Reproduce the listing below word for word, starting at its first line and stopping after the line that contains "(x=139, y=89)". Omit the pictures from your reproduction.

══ Information provided

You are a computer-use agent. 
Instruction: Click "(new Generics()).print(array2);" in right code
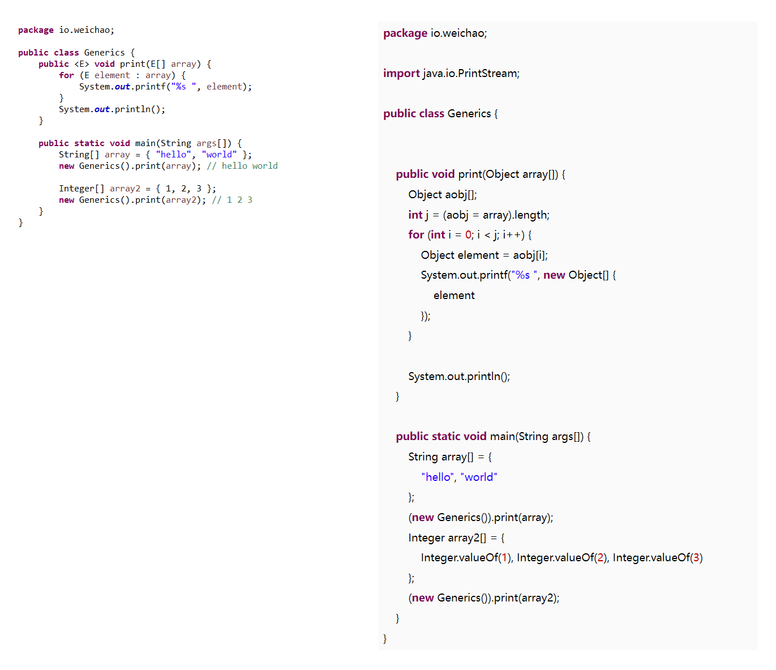tap(483, 598)
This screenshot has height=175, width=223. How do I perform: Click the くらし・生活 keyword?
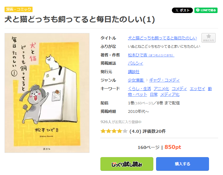(x=139, y=89)
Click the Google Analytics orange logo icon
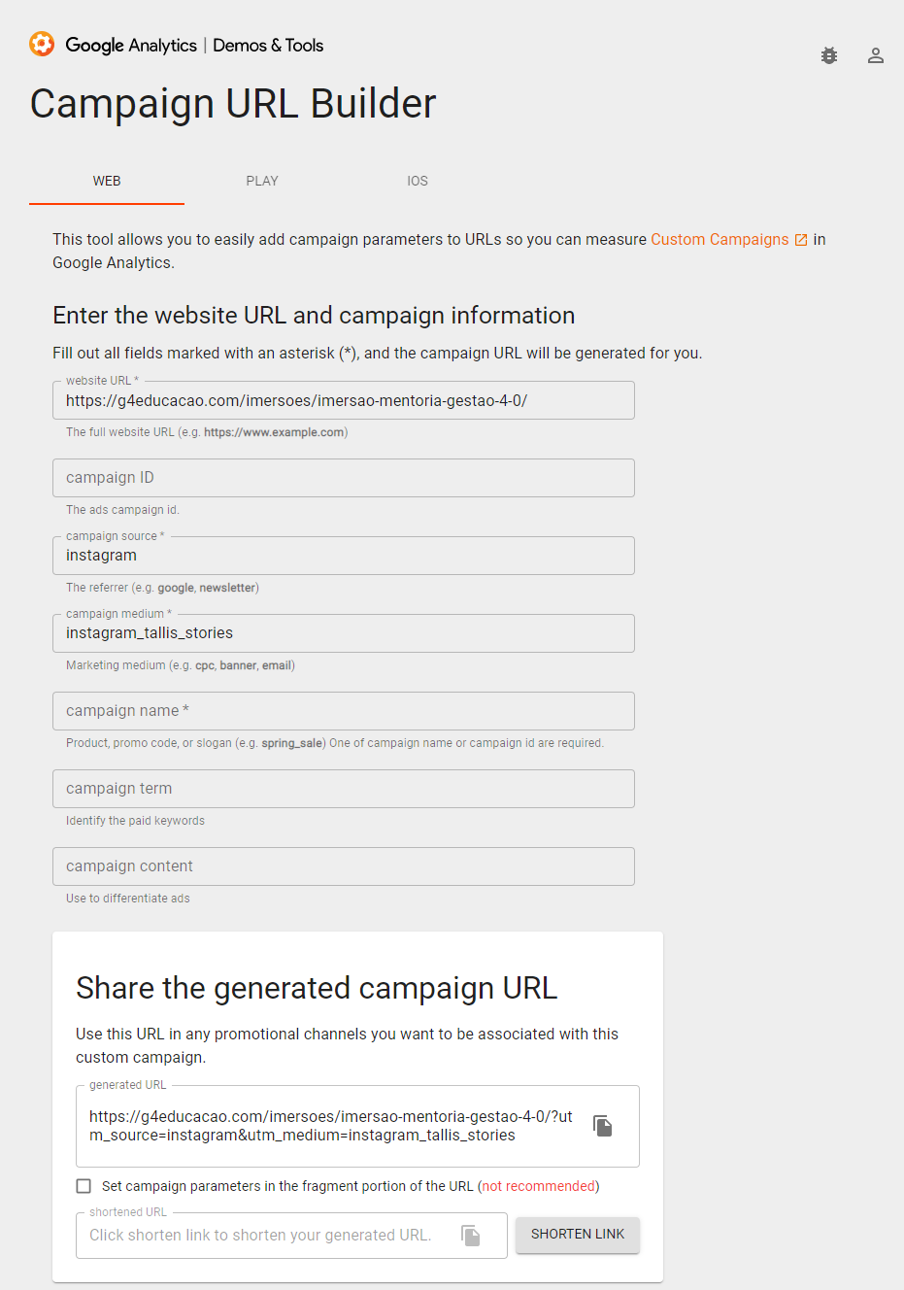 (42, 44)
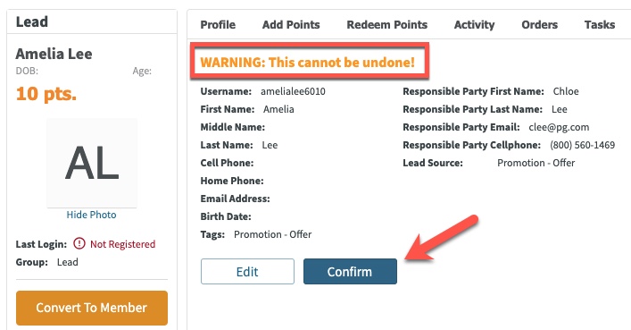Click the Not Registered warning icon

click(79, 243)
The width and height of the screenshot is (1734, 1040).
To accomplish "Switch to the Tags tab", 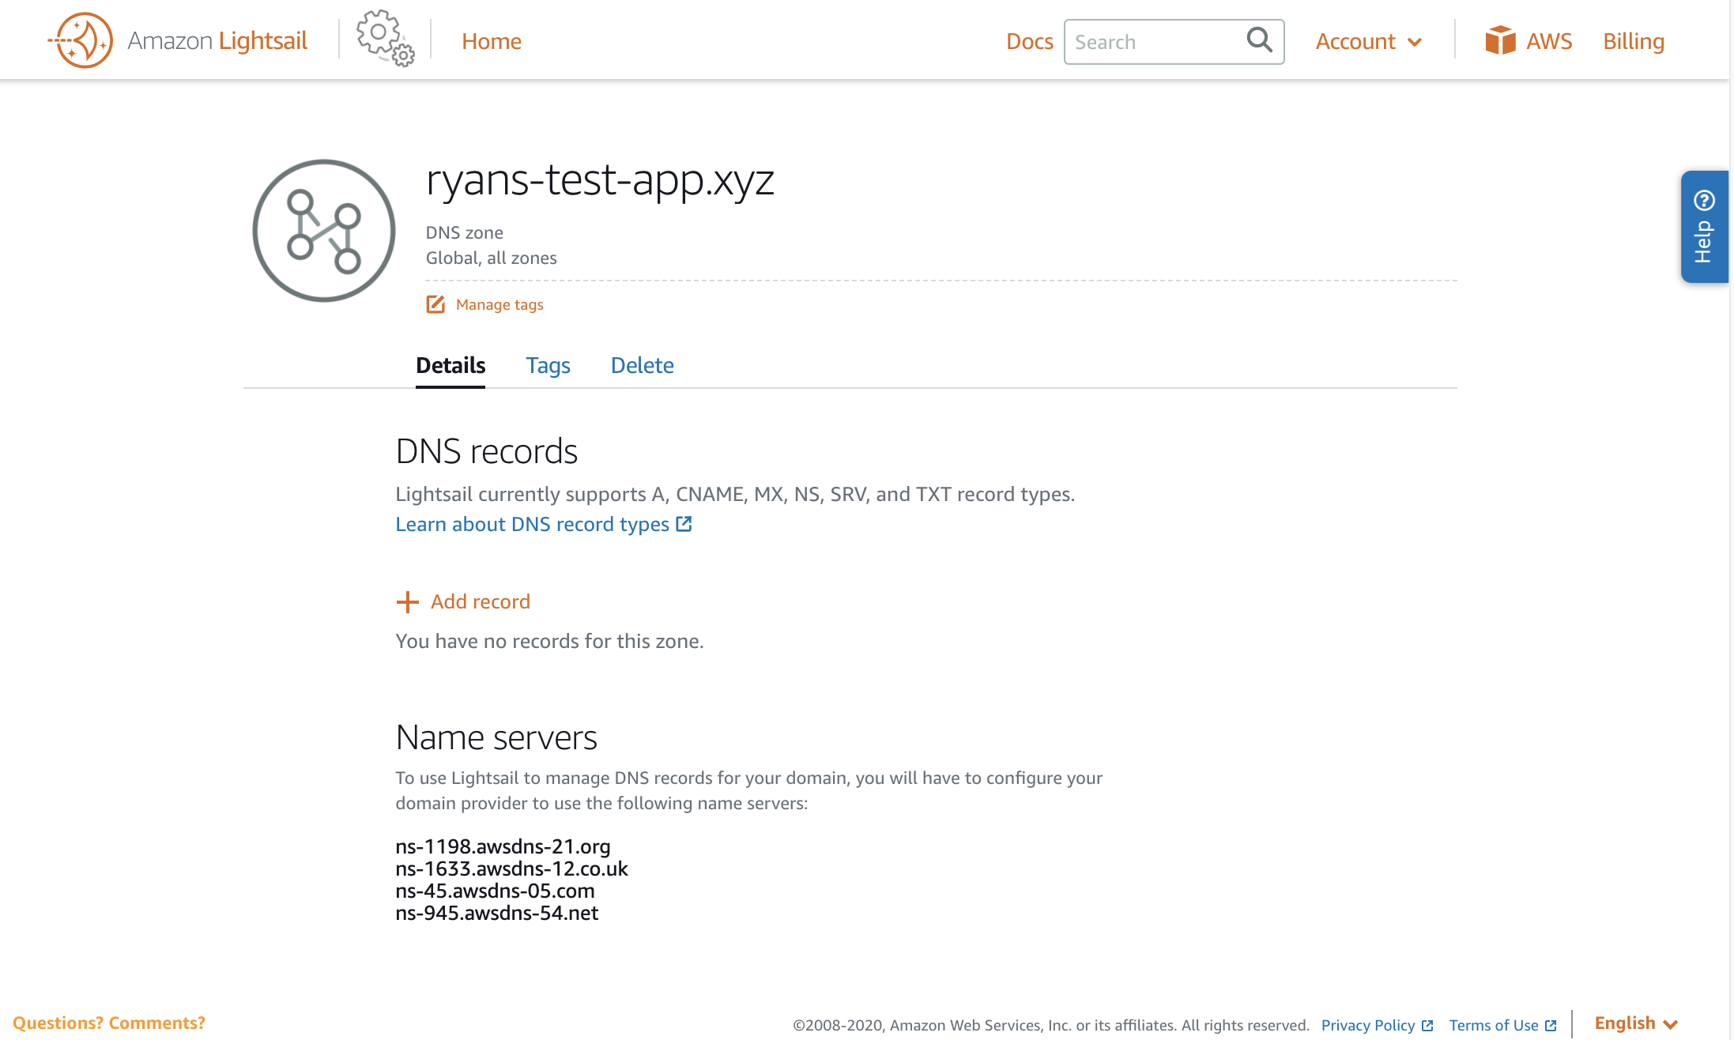I will pos(548,365).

════

- [Correct result]
You are a computer-use agent. 
Instruction: Click "(new Generics()).print(array2);" in right code
tap(483, 598)
This screenshot has height=175, width=223. How do I perform: Click the くらし・生活 keyword?
(x=139, y=89)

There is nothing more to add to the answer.